Rivista Anarchica Online

rivista anarchica
anno 14 nr. 120
giugno 1984


Rivista Anarchica Online

Parole e analisi non bastano
di Stefano Fabbri

«Le Terre di Nessuno - Controllo Sociale tra Intervento ed Abbandono»: nel corso del quarto Reseau Europeo di Alternativa alla Psichiatria svoltosi a Roma dal 2 al 6 maggio, sono state nominate nove Commissioni di lavoro.
Un vasto spettro di punti all'ordine del giorno è stato posto a garantire i margini di un dibattito (che solo in parte ha rispettato le attese) serpeggiante fra i temi della legislazione e del diritto, del superamento degli Ospedali Psichiatrici, della formazione e del ruolo professionale, dell'assistenza, delle esperienze di base, dell'handicap, delle tecniche psichiatriche, psicologiche e psicofarmacologiche in relazione al controllo sociale della follia e della sua immagine culturale, delle tossicodipendenze.
Tutta la scuola di Basaglia si è mobilitata per questo evento e grossi nomi stranieri, vedi Felix Guattari, ne hanno sostanziato lo sforzo. Una grossa delusione ai convenuti è stata data dalla defezione di David Cooper, grande atteso.
Molti i limiti. In una sorta di «Estate Romana» dell'antipsichiatria, di nicoliniana memoria, circo all'aperto realizzato all'interno di un'area che fino a qualche anno fa ospitava il mattatoio della capitale, fra le pieghe di una organizzazione tecnica inesistente, grazie allo scarsissimo impegno del Comune, sorretta solo dal volontarismo encomiabile di alcuni operatori di Trieste, si è avvertita essenzialmente la preoccupazione di «far fronte» davanti all'attacco che da più parti viene oggi portato alla legge 180 (per mezzo della quale venne ottenuta la chiusura dei manicomi).
Fra un sussulto e l'altro, molta gente accalcata, curiosa di riconoscere, sotto capanni un tempo occupati da bovini ritrosi, le grandi firme della «nuova scienza», impegno di studio, lotta e denuncia contro le più pericolose tecniche del controllo sociale, è emerso fra gli usati riti del conformismo progressista (o «di sinistra»), tipici dell'ambiente universitario e tardo-scolastico, ove le spinte corporative e «l'adeguarsi» assumono purtroppo più valore della ricerca in sé e della tensione al cambiamento. Per dirla con Musil: Certo si ama e si ricerca la verità; ma intorno a quel lucido amore c'è tutta una preferenza per la delusione, per la coercizione, l'inesorabilità, la fredda minaccia o l'asciutta censura, una preferenza diabolica, o almeno un'involontaria irradiazione di sentimenti del genere.
«Tardo '68» a parte, tutti si sono ormai resi conto della crisi irreversibile del «Welfare», dello stato di benessere: vigorose spinte restauratrici, fine della politica dei servizi, strozzatura della «spesa pubblica», marginalità e «terzo mondo interno», repressione ed impoverimento sempre maggiore del diritto, ne sono i risultati.
________________________________________
Da fare.
a – Per ciascuna affermazione indica se concorda con l'articolo sul convegno romano di alternativa alla psichiatria, rispondendo sì o no e citando le parole del testo che lo decidono: (i) il convegno si è tenuto a Roma dal 2 al 6 maggio; (ii) David Cooper ha preso parte al convegno; (iii) il Comune si è impegnato molto nell'organizzazione.
b – Prosegui l'articolo sul convegno romano di alternativa alla psichiatria, ripartendo dopo la sua ultima frase.

Voci di posizione degli elementi.
________________________________________
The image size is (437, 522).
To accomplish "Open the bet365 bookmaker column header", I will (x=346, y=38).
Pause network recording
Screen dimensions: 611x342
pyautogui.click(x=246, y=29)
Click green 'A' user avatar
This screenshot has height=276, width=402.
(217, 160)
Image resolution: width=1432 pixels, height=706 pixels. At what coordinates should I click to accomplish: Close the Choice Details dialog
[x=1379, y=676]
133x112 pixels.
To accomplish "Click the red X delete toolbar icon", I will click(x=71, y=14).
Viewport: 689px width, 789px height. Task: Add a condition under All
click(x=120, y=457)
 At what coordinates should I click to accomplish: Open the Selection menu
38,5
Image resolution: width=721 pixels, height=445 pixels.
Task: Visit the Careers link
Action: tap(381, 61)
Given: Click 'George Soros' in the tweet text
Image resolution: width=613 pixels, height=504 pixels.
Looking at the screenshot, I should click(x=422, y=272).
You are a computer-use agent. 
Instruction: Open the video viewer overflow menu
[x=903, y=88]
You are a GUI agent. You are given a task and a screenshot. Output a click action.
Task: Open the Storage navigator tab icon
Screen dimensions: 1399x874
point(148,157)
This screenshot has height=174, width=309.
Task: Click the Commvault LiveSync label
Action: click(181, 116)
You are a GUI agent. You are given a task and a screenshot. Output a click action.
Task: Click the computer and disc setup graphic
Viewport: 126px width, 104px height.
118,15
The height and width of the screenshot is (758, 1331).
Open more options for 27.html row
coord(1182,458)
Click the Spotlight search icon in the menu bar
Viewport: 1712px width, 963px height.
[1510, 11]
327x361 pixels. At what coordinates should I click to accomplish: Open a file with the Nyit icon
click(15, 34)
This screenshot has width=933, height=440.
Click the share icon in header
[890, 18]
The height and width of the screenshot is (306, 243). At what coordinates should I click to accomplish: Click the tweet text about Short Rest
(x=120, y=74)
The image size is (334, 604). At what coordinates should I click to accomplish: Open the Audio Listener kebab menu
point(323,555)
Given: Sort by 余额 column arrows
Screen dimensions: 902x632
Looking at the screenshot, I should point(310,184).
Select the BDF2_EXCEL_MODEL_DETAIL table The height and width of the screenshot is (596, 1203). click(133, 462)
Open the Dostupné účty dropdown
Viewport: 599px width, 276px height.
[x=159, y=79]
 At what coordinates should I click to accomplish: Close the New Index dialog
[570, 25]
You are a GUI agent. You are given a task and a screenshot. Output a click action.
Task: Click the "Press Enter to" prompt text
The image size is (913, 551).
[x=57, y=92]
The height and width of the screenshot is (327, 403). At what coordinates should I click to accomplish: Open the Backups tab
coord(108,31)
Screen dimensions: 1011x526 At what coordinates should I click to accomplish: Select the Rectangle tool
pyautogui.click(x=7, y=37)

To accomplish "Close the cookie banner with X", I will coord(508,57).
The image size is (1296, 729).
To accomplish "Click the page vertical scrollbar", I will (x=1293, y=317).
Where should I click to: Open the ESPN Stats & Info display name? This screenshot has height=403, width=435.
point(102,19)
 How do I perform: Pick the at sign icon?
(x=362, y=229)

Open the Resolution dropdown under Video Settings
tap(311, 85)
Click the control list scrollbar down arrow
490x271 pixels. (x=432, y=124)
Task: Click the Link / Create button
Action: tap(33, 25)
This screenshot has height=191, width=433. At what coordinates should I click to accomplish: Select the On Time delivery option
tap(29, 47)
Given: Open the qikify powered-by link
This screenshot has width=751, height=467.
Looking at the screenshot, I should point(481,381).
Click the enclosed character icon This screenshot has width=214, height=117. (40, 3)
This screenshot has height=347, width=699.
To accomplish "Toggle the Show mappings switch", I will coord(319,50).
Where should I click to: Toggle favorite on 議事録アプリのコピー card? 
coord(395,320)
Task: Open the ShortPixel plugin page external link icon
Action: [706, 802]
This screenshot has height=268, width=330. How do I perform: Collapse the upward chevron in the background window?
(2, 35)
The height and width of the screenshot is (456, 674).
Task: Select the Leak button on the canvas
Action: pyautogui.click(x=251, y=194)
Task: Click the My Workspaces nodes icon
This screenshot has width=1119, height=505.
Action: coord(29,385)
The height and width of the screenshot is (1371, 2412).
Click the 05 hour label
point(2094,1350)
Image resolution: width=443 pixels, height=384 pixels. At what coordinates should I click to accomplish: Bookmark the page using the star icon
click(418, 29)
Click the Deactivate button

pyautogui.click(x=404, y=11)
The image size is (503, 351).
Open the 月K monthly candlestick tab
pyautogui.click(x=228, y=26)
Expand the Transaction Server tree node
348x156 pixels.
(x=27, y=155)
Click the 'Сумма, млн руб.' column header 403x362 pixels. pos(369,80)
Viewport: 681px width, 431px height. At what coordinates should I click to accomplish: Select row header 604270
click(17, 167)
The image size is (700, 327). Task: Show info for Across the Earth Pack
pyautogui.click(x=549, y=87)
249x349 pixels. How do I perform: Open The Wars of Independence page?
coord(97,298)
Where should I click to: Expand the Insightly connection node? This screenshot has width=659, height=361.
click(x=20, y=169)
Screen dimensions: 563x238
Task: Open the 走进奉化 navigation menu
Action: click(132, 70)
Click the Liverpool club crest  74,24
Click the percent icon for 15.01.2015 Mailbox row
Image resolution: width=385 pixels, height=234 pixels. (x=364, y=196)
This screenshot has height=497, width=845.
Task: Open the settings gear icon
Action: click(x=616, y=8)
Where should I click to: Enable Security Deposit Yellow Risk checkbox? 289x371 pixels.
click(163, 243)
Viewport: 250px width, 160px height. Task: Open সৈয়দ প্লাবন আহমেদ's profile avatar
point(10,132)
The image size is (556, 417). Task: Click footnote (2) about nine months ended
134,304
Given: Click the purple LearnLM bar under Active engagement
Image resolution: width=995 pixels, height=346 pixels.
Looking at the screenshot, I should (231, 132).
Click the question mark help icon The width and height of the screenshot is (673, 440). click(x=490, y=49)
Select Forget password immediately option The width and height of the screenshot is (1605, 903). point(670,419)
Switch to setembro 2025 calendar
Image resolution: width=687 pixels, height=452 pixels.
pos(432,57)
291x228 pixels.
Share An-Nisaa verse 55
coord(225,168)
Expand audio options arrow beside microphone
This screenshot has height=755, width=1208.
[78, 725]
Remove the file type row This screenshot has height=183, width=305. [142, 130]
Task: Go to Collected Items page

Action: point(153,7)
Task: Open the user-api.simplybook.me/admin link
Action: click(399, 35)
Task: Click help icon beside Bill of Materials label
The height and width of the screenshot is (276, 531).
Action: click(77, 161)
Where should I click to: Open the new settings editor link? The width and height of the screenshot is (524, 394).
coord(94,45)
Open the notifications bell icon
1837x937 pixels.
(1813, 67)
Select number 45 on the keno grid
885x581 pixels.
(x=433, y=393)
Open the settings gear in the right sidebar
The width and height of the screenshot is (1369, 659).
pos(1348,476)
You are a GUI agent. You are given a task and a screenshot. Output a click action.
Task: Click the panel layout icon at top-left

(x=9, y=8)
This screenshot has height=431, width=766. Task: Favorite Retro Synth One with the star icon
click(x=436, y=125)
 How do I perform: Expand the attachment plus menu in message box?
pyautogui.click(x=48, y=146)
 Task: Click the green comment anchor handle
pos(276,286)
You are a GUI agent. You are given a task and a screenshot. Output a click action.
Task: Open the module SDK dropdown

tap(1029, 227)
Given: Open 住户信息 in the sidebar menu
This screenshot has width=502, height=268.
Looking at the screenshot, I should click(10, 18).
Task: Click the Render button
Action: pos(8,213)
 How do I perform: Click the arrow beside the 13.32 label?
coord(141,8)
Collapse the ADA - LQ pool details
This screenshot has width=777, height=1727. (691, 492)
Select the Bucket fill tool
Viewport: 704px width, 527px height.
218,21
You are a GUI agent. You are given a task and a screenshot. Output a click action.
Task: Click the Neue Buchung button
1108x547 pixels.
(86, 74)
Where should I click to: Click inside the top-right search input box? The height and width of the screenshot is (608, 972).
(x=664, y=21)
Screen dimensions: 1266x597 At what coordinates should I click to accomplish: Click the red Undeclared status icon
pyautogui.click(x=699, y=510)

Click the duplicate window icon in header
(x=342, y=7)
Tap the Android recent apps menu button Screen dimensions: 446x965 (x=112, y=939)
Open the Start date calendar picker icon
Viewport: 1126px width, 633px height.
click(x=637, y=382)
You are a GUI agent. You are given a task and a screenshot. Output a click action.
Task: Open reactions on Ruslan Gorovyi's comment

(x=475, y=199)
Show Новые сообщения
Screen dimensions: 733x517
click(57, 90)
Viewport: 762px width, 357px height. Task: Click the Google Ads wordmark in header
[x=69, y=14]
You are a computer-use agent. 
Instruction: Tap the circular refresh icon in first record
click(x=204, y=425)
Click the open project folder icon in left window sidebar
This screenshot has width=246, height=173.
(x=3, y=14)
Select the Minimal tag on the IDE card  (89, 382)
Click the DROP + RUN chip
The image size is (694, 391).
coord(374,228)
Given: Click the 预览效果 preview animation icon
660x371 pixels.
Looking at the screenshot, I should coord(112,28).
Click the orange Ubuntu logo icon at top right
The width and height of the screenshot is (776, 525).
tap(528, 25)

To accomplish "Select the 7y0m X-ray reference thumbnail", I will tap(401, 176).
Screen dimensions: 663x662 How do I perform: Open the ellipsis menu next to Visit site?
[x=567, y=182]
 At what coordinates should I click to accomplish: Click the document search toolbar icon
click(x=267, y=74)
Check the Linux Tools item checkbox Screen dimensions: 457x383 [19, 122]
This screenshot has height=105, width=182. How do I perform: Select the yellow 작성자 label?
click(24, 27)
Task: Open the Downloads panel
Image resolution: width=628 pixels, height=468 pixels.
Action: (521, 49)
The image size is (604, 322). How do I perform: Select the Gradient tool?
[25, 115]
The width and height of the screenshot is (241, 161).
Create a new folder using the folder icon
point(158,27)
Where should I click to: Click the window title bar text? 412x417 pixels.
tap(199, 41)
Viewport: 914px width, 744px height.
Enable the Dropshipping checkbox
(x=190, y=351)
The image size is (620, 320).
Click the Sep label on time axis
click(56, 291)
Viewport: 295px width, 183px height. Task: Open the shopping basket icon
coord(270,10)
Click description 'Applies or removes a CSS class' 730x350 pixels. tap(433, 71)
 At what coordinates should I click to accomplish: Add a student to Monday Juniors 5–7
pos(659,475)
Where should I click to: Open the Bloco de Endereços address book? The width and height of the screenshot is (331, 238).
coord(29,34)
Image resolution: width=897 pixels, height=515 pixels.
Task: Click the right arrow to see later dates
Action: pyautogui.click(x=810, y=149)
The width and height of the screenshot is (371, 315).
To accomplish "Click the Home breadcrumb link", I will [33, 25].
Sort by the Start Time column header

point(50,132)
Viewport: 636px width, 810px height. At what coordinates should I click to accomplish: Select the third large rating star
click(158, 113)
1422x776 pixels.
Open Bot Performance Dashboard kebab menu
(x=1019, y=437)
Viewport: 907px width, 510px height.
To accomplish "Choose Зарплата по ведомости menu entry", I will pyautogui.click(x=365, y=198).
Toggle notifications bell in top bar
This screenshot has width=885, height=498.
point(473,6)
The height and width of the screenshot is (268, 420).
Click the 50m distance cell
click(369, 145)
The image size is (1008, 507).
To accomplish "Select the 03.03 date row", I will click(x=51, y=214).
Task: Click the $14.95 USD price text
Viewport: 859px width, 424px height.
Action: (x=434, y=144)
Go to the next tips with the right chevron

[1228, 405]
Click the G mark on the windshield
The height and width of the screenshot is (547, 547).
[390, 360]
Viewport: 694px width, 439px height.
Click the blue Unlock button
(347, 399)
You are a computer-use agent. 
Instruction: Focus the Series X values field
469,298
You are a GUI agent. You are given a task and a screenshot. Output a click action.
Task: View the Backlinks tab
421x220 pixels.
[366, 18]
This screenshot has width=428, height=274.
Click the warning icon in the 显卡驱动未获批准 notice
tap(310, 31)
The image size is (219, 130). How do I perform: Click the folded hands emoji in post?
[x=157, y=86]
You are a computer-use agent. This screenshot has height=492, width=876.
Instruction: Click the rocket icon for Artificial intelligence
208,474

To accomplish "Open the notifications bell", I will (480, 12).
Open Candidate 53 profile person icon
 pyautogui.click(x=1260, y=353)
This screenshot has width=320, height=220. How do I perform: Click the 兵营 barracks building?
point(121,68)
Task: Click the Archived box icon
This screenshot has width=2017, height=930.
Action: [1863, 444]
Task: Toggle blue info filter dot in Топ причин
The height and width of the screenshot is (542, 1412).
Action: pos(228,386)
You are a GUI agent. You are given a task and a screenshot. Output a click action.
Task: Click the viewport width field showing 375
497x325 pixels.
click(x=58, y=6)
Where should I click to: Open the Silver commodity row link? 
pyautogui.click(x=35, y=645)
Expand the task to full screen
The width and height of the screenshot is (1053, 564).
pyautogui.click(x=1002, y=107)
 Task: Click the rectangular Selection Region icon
________________________________________
Risposte.
a –
(i) Sì: «svoltosi a Roma dal 2 al 6 maggio».
(ii) No: «Una grossa delusione ai convenuti è stata data dalla defezione di David Cooper, grande atteso».
(iii) No: «grazie allo scarsissimo impegno del Comune».

b –
Prospettive non certo rosee per chi coltiva fiducia nelle istituzioni della politica e nella dinamica delle «riforme», nell'avanzamento degli «equilibri democratici». Logorato dalla delega di potere irreversibile e da un rapporto sfalsato, a volte unicamente strumentale e demagogico, con le «strutture di base», imbrigliate perché non sfuggano al controllo del «tecnico» e del «politico», il giocattolo rischia di rompersi. Senza scampo si presenta la necessità di operare una scelta implacabile: rassegnarsi ad «abbassare il tiro» o rompere gli indugi?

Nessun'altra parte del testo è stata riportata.